The experts claim earthworms are at home in water, where they can either burrow into the lakebed or swim their way to shore. It is common for night crawlers to enter the water in spring as part of their reproduction cycle.

There were once native earthworms in the North Woods, but glaciers during the last ice age scraped and stripped soil from the bedrock, moving them south. It was the first settlers to Wisconsin who brought invasive worms with them.

Today, earthworms and their cocoons move around in the mud attached to logging equipment, heavy machinery, trucks, cars, ATVs and bicycles, as well as plants purchased in the store.

As a walleye and trout angler who from time to time would carry a flashlight and pail while walking through a cemetery at night picking crawlers, I wondered how worm and crawler surveys were being done during the day.

There’s no intent here to put bait dealers out of the crawler business, but Williams shared the most effective, safest way to harvest night crawlers is in the middle of the day.

She takes one-third cup of mustard powder and mixes it with a gallon of water.
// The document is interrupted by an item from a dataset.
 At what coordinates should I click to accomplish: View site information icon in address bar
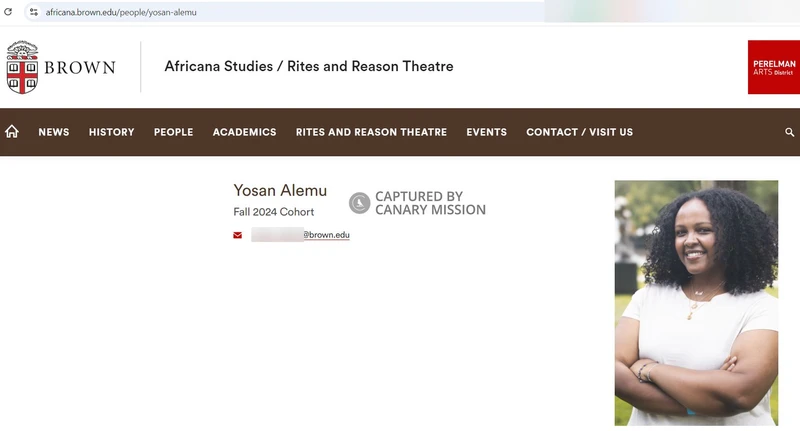[33, 12]

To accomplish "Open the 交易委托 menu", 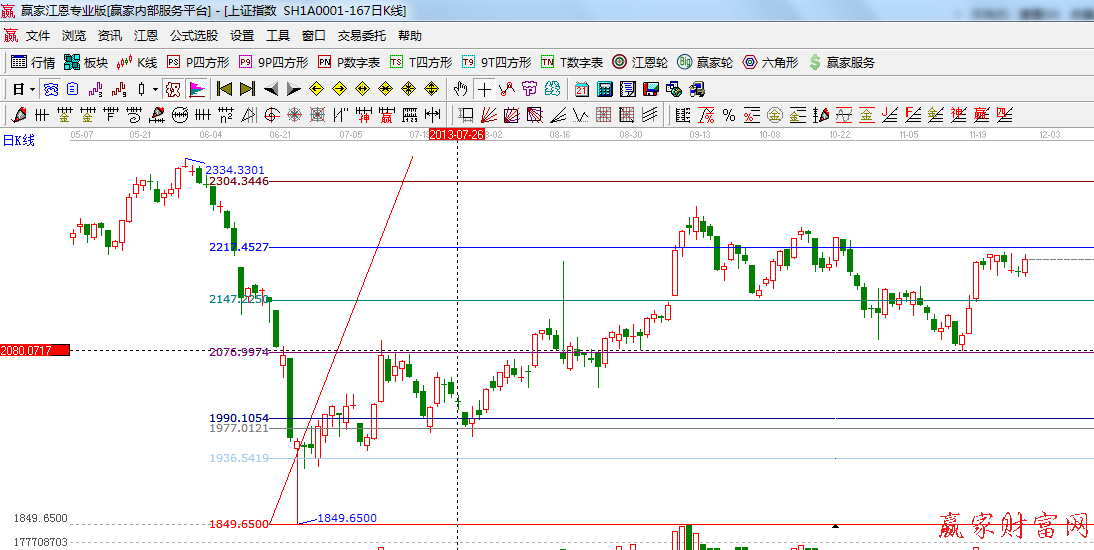I will tap(361, 35).
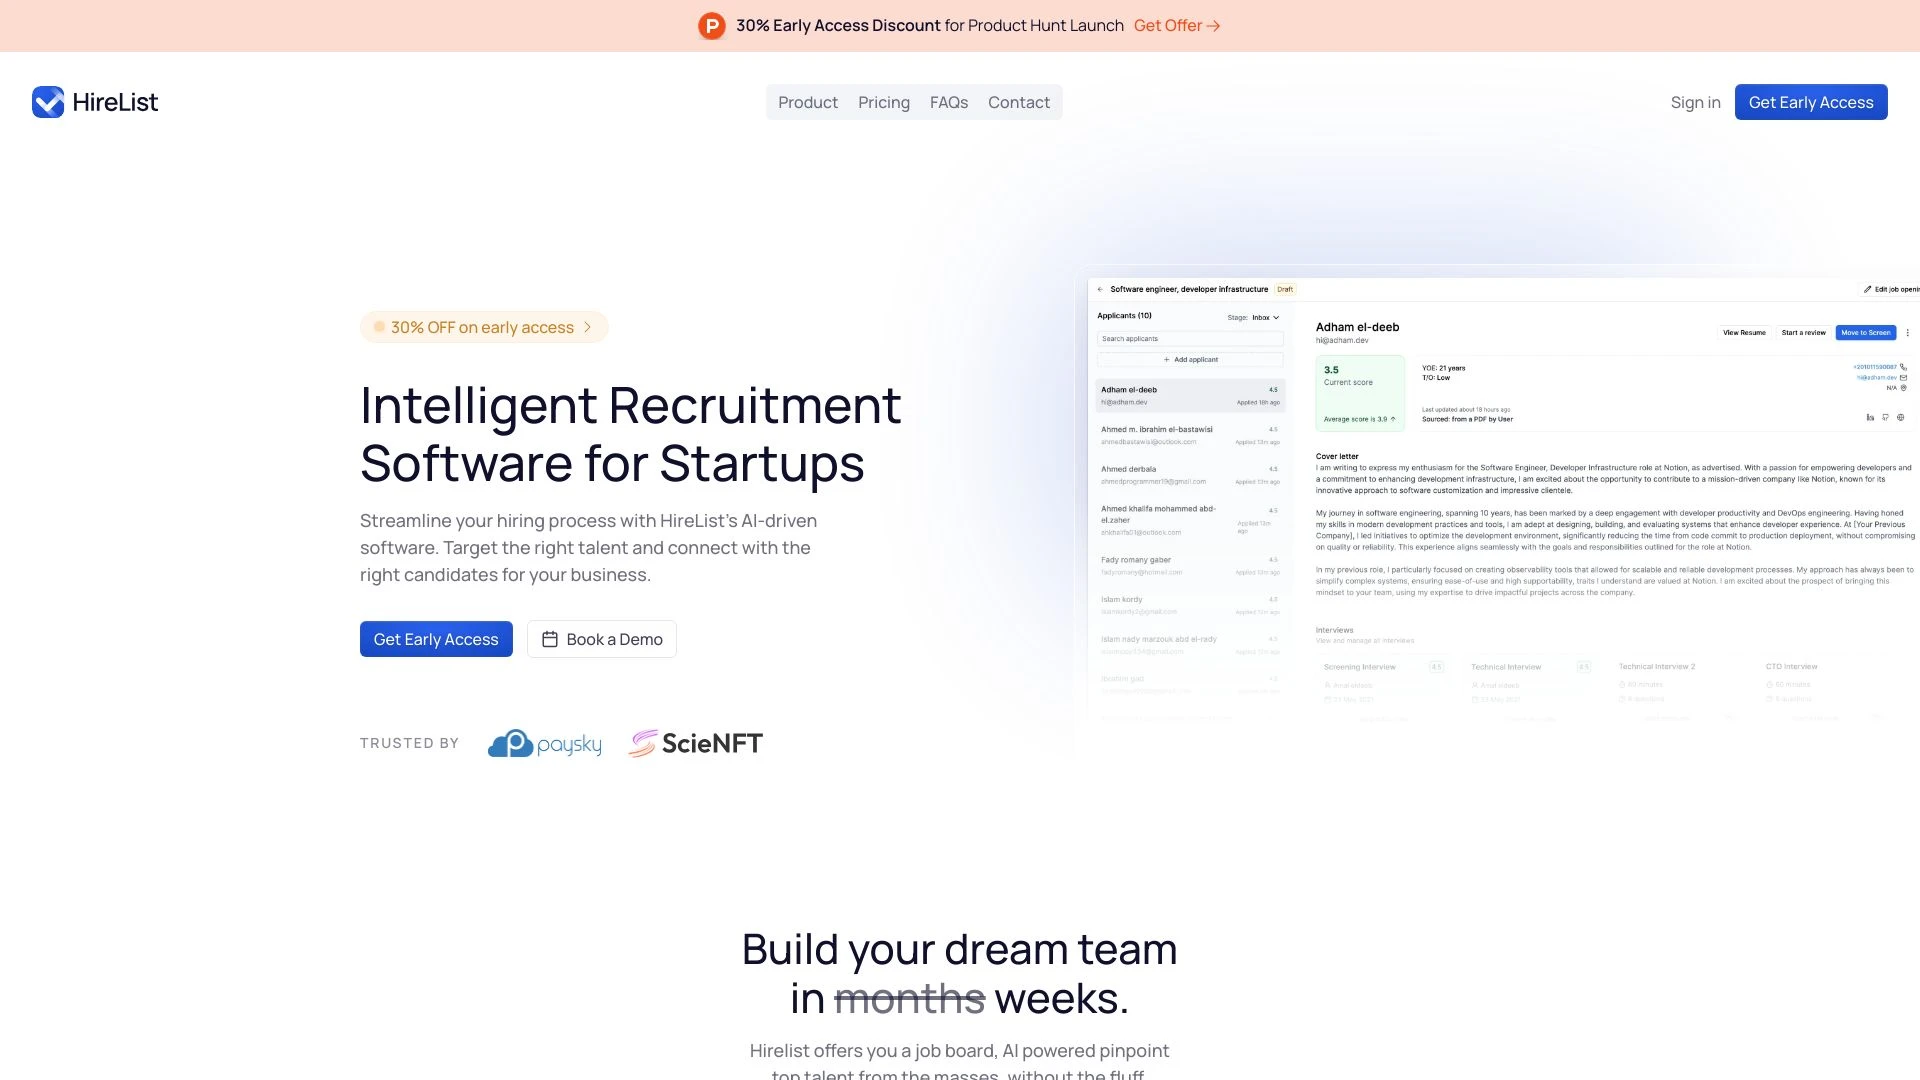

She pours it onto a leafless area where bore holes and midden piles show crawler activity.

“Apparently the mixture makes them itch because they come to the surface in a hurry,” said Williams. “Each survey takes no longer than 15 minutes.”

These midden piles have leaf stems sticking out of them because night crawlers literally pull dead maple and birch leaves underground to devour them, eating everything except the non-sweet stem.

It’s never too late in life to learn something new. I had no idea that leftover crawlers should never be dumped in a woods or waterway.